[Python-ideas] Adding `pathlib.Path` method that would send file to recycle bin

Andrew Barnert abarnert at yahoo.com
Sun Jan 4 22:02:27 CET 2015

On Jan 4, 2015, at 20:24, random832 at fastmail.us wrote:

> On Fri, Jan 2, 2015, at 20:50, Steven D'Aprano wrote:
>> Getting OS X right is very complicated, as Andrew has so ably explained.
>> In Linux and other Unixes, the situation is like OS X, only more so 
>> since there's no one single authority.
> However, what authority there is does not allegedly demand that you
> present dialog boxes and admin elevation prompts to the user (this has
> been asserted, but no citation has been given).

Where has that, or anything remotely similar, been alleged or asserted?

What _has_ been asserted is that an app has to fit in with the choices made by the platform implementation.

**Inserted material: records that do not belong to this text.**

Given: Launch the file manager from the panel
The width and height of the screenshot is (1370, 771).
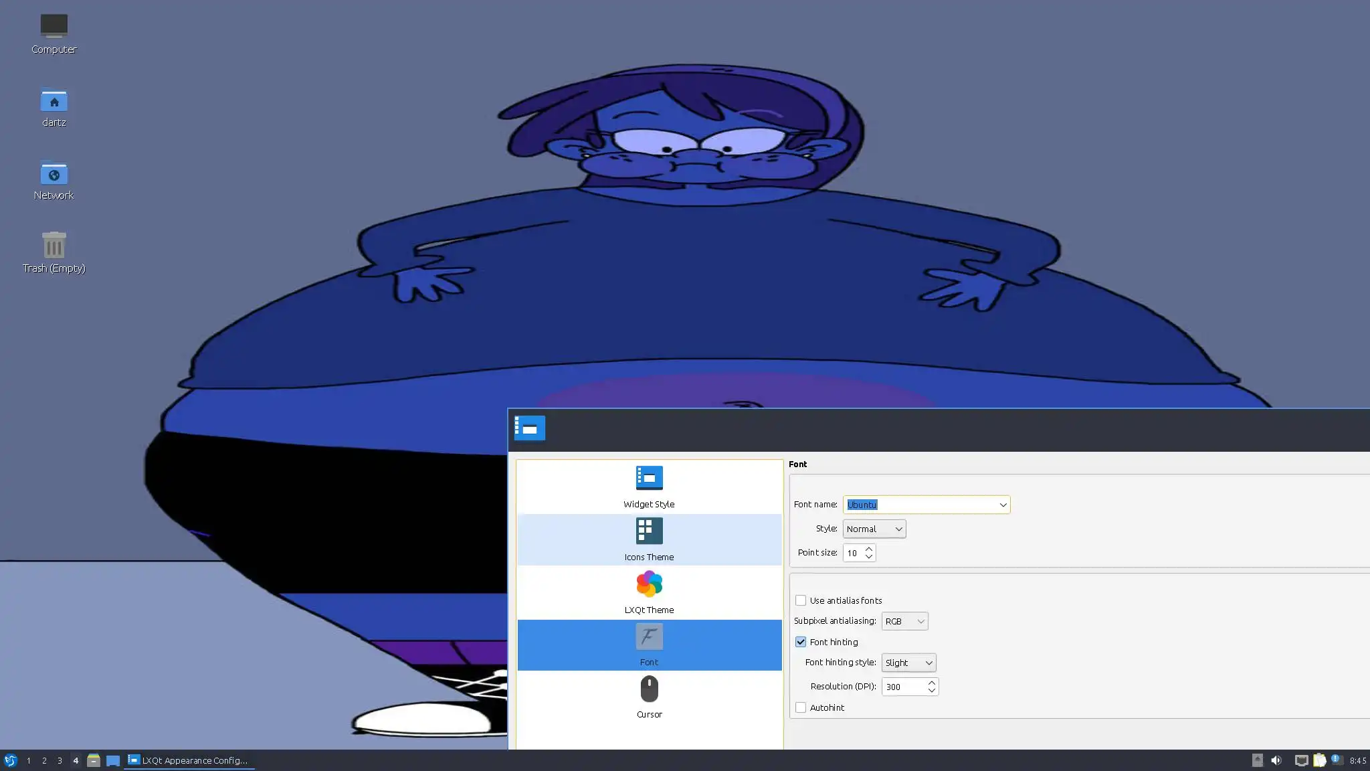Looking at the screenshot, I should [x=94, y=760].
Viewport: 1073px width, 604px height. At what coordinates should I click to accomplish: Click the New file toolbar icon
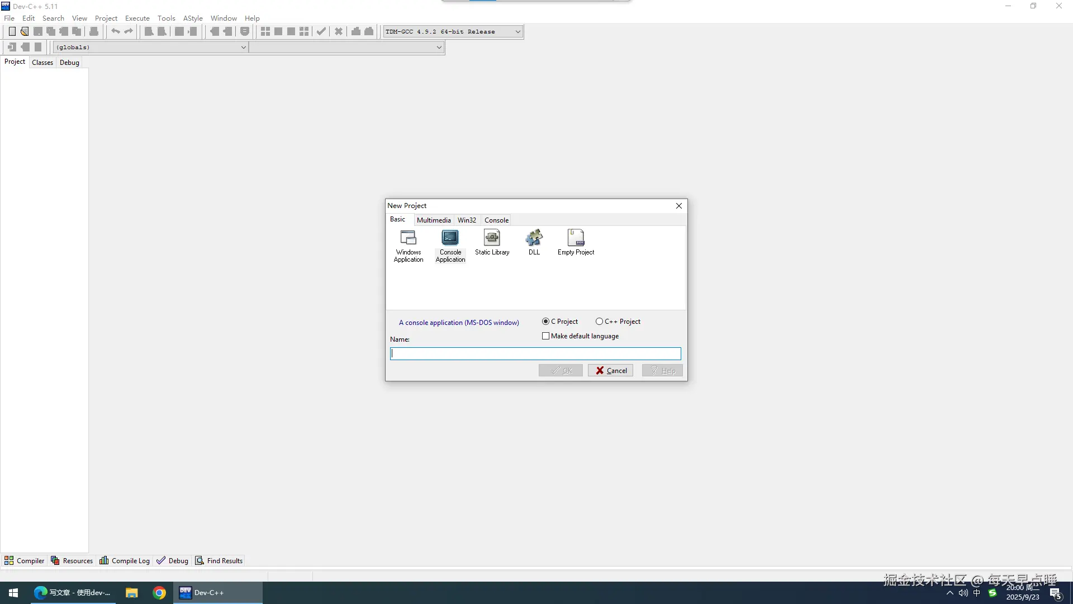point(12,32)
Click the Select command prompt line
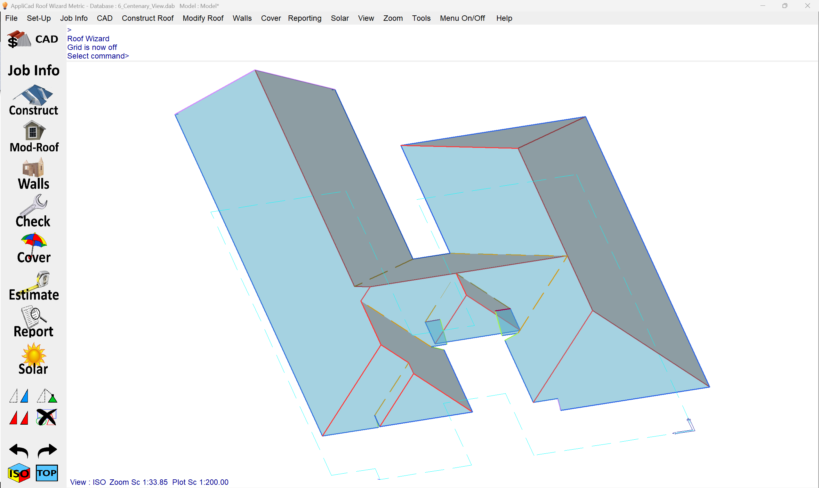The image size is (819, 488). [98, 56]
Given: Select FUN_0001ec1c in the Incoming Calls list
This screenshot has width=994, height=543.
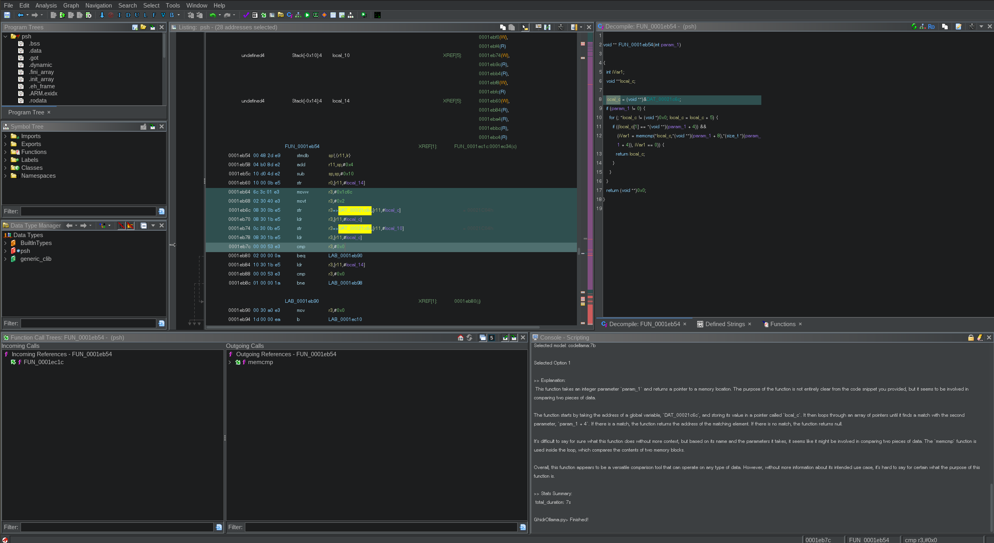Looking at the screenshot, I should click(44, 362).
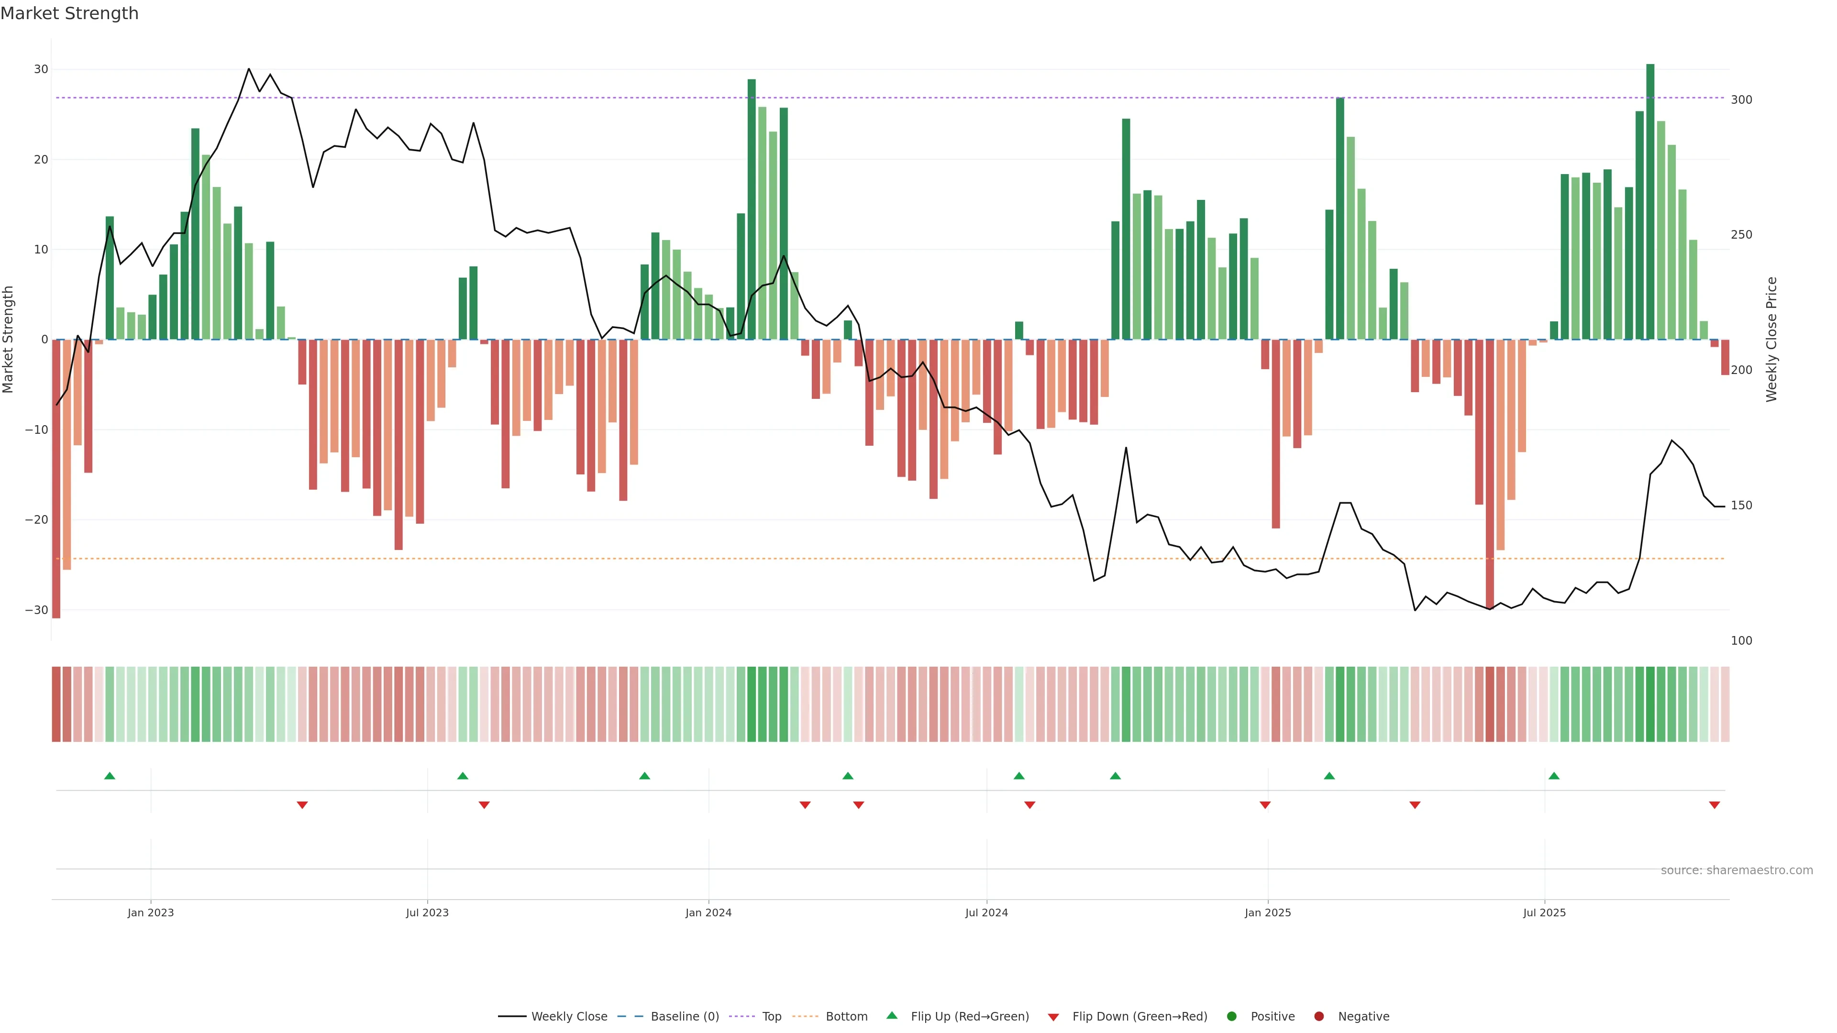The width and height of the screenshot is (1837, 1033).
Task: Click the leftmost dark red heatmap cell
Action: pyautogui.click(x=56, y=704)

And the only example given was given with a direct quote from the spec linked in the preceding email. I'm not sure how much simpler a citation you need in order to be able to follow it.

The example was about platform-specific ways to allow admins to disable sticky-bit checking on network mounts. There are more such things that are left incompletely specified, or explicitly left unspecified for future development. I don't think any of them have anything to do with dialog boxes or other user interaction, and I don't recall anyone saying otherwise. (I suppose if you didn't read carefully, you might take something like "SHOULD warn the administrator" as implying a prompt saying "Go get your sys admin and drag him over to the screen" rather than, say, a syslog warning with a string the admin can see later and look up in help or google).

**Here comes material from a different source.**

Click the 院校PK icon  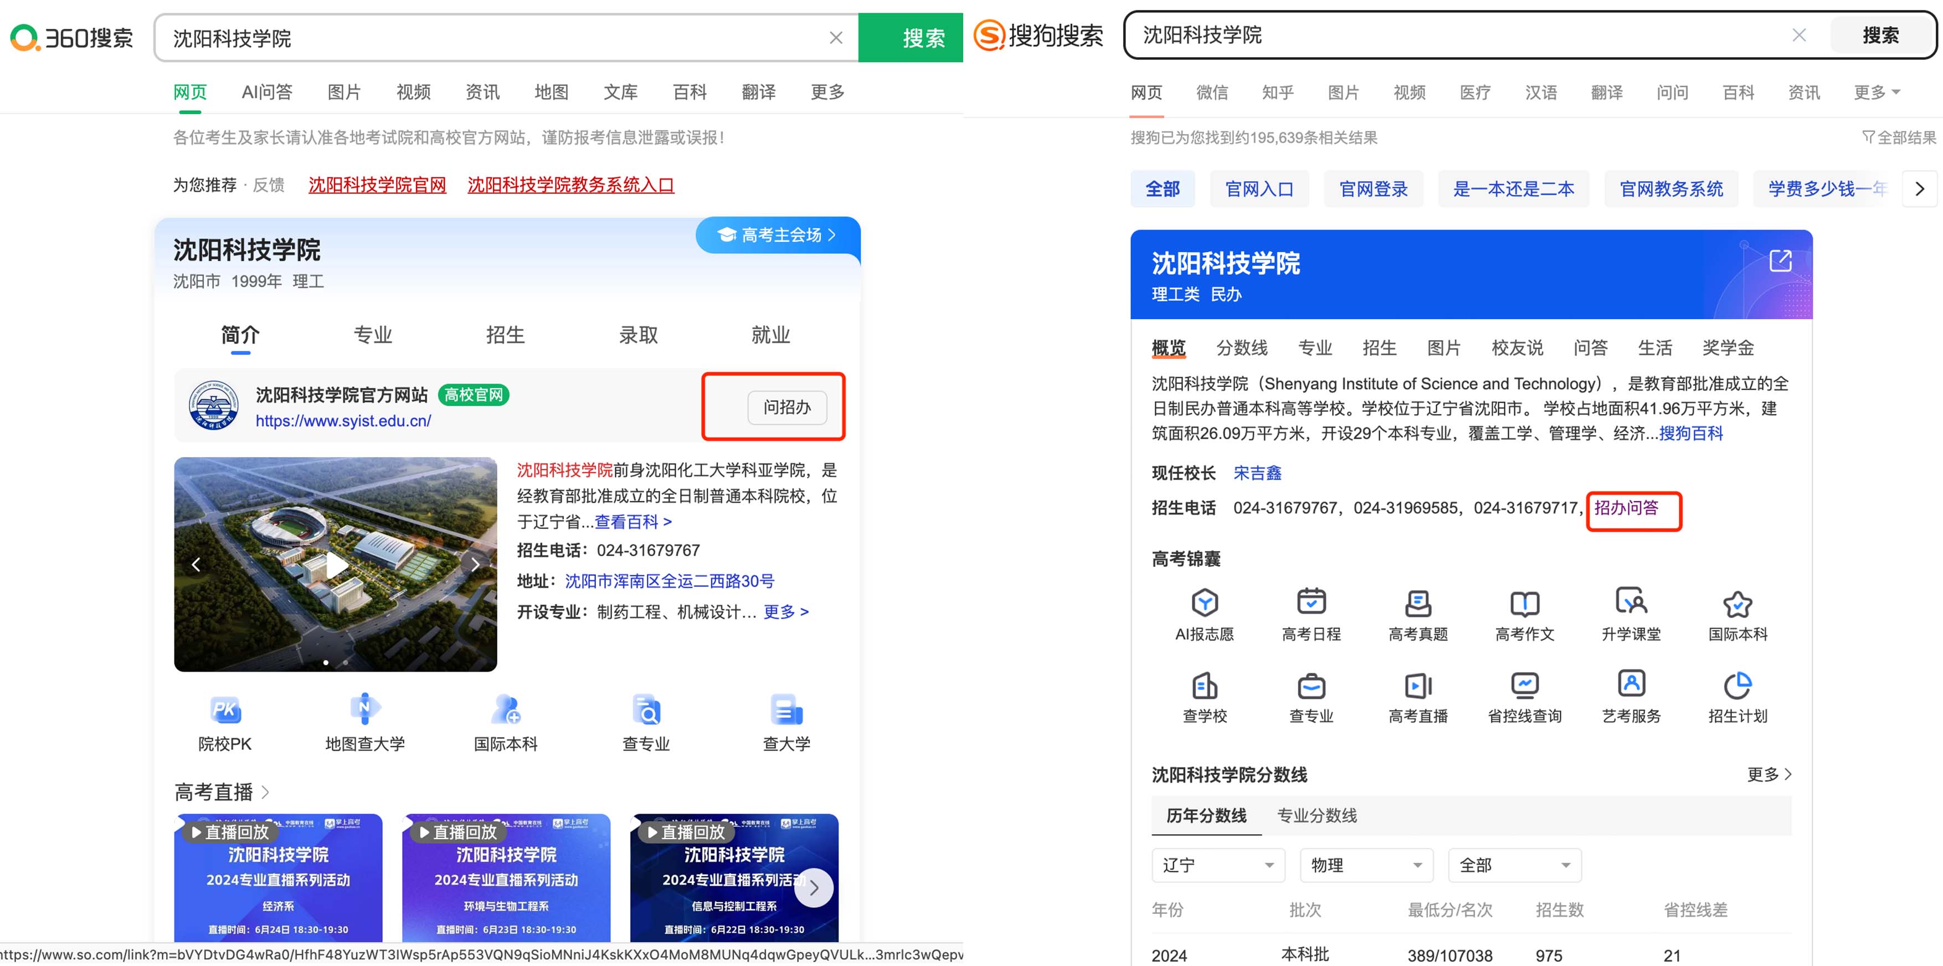225,711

>> You have a choice of desktop 
>> environments, which may or may not provide a move-to-trash API, 
>> including no desktop environment at all. Gnome provides an API for 
>> moving to trash, but I don't know how well it supports the freedesktop 
>> standard; KDE supports the freedesktop standard, but I don't know if it 
>> provides an API that can be called. XFCE has partial support.
> I don't see why you need to call an API to the desktop enviroment. The
> entire point of the spec is to provide compatibility _between_
> implementations on the same filesystem - you can quit gnome and log into
> KDE and see the same trash. Python would just be a separate
> implementation that stands by itself.

The last sentence is exactly the same thing you already got two detailed answers to that you haven't responded to in any way. So I suspect the reason you don't understand why calling an API is a good idea is that you skimmed over the explanations that would explain exactly that. Go back and read those emails.